* _PROBLEM TO SOLVE_: What is needed is an exact copy of all the entries below.

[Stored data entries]
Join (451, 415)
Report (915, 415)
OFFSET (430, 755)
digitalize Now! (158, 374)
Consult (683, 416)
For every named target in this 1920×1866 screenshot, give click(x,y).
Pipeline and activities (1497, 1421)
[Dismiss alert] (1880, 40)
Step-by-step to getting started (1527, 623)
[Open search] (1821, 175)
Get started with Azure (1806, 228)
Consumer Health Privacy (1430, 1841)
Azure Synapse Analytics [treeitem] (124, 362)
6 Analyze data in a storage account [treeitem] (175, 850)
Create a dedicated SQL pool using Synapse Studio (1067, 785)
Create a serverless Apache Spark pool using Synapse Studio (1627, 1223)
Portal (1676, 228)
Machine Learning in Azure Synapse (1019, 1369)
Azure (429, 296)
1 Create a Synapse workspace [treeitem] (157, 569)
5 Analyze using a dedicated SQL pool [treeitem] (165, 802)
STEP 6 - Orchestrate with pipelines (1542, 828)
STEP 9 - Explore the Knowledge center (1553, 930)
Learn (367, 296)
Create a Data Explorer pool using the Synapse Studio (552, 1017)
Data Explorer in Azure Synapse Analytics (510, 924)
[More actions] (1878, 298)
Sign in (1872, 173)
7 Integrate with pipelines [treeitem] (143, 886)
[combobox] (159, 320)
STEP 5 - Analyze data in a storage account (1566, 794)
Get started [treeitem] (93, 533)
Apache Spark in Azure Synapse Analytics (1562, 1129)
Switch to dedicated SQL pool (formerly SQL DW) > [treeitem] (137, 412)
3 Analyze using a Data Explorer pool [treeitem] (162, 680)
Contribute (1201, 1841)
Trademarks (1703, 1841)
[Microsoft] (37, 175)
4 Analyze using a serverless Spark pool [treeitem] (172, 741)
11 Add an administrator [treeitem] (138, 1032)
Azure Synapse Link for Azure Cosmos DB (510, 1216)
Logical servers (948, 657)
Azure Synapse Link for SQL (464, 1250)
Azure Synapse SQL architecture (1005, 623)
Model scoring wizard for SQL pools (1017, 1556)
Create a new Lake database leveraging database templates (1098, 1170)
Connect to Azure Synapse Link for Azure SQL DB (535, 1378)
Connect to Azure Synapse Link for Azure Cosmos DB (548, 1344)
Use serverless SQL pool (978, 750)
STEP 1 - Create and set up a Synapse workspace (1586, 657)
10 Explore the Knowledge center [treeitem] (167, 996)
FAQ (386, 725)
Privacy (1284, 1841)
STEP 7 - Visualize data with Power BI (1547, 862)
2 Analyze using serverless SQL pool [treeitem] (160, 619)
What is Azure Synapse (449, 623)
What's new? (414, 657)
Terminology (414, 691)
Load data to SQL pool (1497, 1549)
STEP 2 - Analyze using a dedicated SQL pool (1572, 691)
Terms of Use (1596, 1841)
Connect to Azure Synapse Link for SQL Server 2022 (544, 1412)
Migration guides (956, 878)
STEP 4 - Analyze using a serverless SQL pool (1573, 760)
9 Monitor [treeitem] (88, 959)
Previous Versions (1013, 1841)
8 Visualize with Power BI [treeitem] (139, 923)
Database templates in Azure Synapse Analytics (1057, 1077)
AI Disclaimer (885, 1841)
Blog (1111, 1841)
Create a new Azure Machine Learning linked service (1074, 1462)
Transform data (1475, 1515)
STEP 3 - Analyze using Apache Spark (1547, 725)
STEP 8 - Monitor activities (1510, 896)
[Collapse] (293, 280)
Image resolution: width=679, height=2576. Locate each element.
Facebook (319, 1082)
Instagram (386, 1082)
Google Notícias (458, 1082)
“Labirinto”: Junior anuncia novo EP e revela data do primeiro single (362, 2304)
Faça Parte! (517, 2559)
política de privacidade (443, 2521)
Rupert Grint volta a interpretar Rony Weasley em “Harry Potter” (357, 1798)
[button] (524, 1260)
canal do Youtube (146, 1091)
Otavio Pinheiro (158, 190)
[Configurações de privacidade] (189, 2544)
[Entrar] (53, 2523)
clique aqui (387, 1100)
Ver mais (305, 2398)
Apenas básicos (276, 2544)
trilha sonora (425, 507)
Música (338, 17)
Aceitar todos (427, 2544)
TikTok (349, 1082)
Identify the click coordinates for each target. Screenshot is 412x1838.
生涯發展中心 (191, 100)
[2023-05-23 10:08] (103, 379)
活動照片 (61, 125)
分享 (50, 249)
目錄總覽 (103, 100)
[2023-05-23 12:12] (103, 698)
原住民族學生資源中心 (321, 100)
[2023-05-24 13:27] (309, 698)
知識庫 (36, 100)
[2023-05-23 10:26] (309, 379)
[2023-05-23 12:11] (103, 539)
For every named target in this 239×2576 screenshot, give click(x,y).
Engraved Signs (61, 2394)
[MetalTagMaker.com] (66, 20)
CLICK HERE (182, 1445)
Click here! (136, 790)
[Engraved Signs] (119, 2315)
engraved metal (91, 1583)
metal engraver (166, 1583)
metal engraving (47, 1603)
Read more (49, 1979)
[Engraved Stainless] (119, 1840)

* _SOLUTION TO THE PROBLEM_:
Join (451, 415)
Report (915, 415)
OFFSET (430, 755)
digitalize Now! (158, 374)
Consult (683, 416)
For every named target in this 1920×1866 screenshot, give click(x,y).
Pipeline and activities (1497, 1421)
[Dismiss alert] (1880, 40)
Step-by-step to getting started (1527, 623)
[Open search] (1821, 175)
Get started with Azure (1806, 228)
Consumer Health Privacy (1430, 1841)
Azure Synapse Analytics [treeitem] (124, 362)
6 Analyze data in a storage account [treeitem] (175, 850)
Create a dedicated SQL pool using Synapse Studio (1067, 785)
Create a serverless Apache Spark pool using Synapse Studio (1627, 1223)
Portal (1676, 228)
Machine Learning in Azure Synapse (1019, 1369)
Azure (429, 296)
1 Create a Synapse workspace [treeitem] (157, 569)
5 Analyze using a dedicated SQL pool [treeitem] (165, 802)
STEP 6 - Orchestrate with pipelines (1542, 828)
STEP 9 - Explore the Knowledge center (1553, 930)
Learn (367, 296)
Create a Data Explorer pool using the Synapse Studio (552, 1017)
Data Explorer in Azure Synapse Analytics (510, 924)
[More actions] (1878, 298)
Sign in (1872, 173)
7 Integrate with pipelines [treeitem] (143, 886)
[combobox] (159, 320)
STEP 5 - Analyze data in a storage account (1566, 794)
Get started [treeitem] (93, 533)
Apache Spark in Azure Synapse Analytics (1562, 1129)
Switch to dedicated SQL pool (formerly SQL DW) > [treeitem] (137, 412)
3 Analyze using a Data Explorer pool [treeitem] (162, 680)
Contribute (1201, 1841)
Trademarks (1703, 1841)
[Microsoft] (37, 175)
4 Analyze using a serverless Spark pool [treeitem] (172, 741)
11 Add an administrator [treeitem] (138, 1032)
Azure Synapse Link for Azure Cosmos DB (510, 1216)
Logical servers (948, 657)
Azure Synapse Link for SQL (464, 1250)
Azure Synapse SQL architecture (1005, 623)
Model scoring wizard for SQL pools (1017, 1556)
Create a new Lake database leveraging database templates (1098, 1170)
Connect to Azure Synapse Link for Azure SQL DB (535, 1378)
Connect to Azure Synapse Link for Azure Cosmos DB (548, 1344)
Use serverless SQL pool (978, 750)
STEP 1 - Create and set up a Synapse workspace (1586, 657)
10 Explore the Knowledge center [treeitem] (167, 996)
FAQ (386, 725)
Privacy (1284, 1841)
STEP 7 - Visualize data with Power BI (1547, 862)
2 Analyze using serverless SQL pool [treeitem] (160, 619)
What is Azure Synapse (449, 623)
What's new? (414, 657)
Terminology (414, 691)
Load data to SQL pool (1497, 1549)
STEP 2 - Analyze using a dedicated SQL pool (1572, 691)
Terms of Use (1596, 1841)
Connect to Azure Synapse Link for SQL Server 2022 (544, 1412)
Migration guides (956, 878)
STEP 4 - Analyze using a serverless SQL pool (1573, 760)
9 Monitor [treeitem] (88, 959)
Previous Versions (1013, 1841)
8 Visualize with Power BI [treeitem] (139, 923)
Database templates in Azure Synapse Analytics (1057, 1077)
AI Disclaimer (885, 1841)
Blog (1111, 1841)
Create a new Azure Machine Learning linked service (1074, 1462)
Transform data (1475, 1515)
STEP 3 - Analyze using Apache Spark (1547, 725)
STEP 8 - Monitor activities (1510, 896)
[Collapse] (293, 280)
Image resolution: width=679, height=2576. Locate each element.
Facebook (319, 1082)
Instagram (386, 1082)
Google Notícias (458, 1082)
“Labirinto”: Junior anuncia novo EP e revela data do primeiro single (362, 2304)
Faça Parte! (517, 2559)
política de privacidade (443, 2521)
Rupert Grint volta a interpretar Rony Weasley em “Harry Potter” (357, 1798)
[button] (524, 1260)
canal do Youtube (146, 1091)
Otavio Pinheiro (158, 190)
[Configurações de privacidade] (189, 2544)
[Entrar] (53, 2523)
clique aqui (387, 1100)
Ver mais (305, 2398)
Apenas básicos (276, 2544)
trilha sonora (425, 507)
Música (338, 17)
Aceitar todos (427, 2544)
TikTok (349, 1082)
Identify the click coordinates for each target. Screenshot is 412x1838.
生涯發展中心 (191, 100)
[2023-05-23 10:08] (103, 379)
活動照片 (61, 125)
分享 (50, 249)
目錄總覽 (103, 100)
[2023-05-23 12:12] (103, 698)
原住民族學生資源中心 (321, 100)
[2023-05-24 13:27] (309, 698)
知識庫 (36, 100)
[2023-05-23 10:26] (309, 379)
[2023-05-23 12:11] (103, 539)
For every named target in this 239×2576 screenshot, give click(x,y).
Engraved Signs (61, 2394)
[MetalTagMaker.com] (66, 20)
CLICK HERE (182, 1445)
Click here! (136, 790)
[Engraved Signs] (119, 2315)
engraved metal (91, 1583)
metal engraver (166, 1583)
metal engraving (47, 1603)
Read more (49, 1979)
[Engraved Stainless] (119, 1840)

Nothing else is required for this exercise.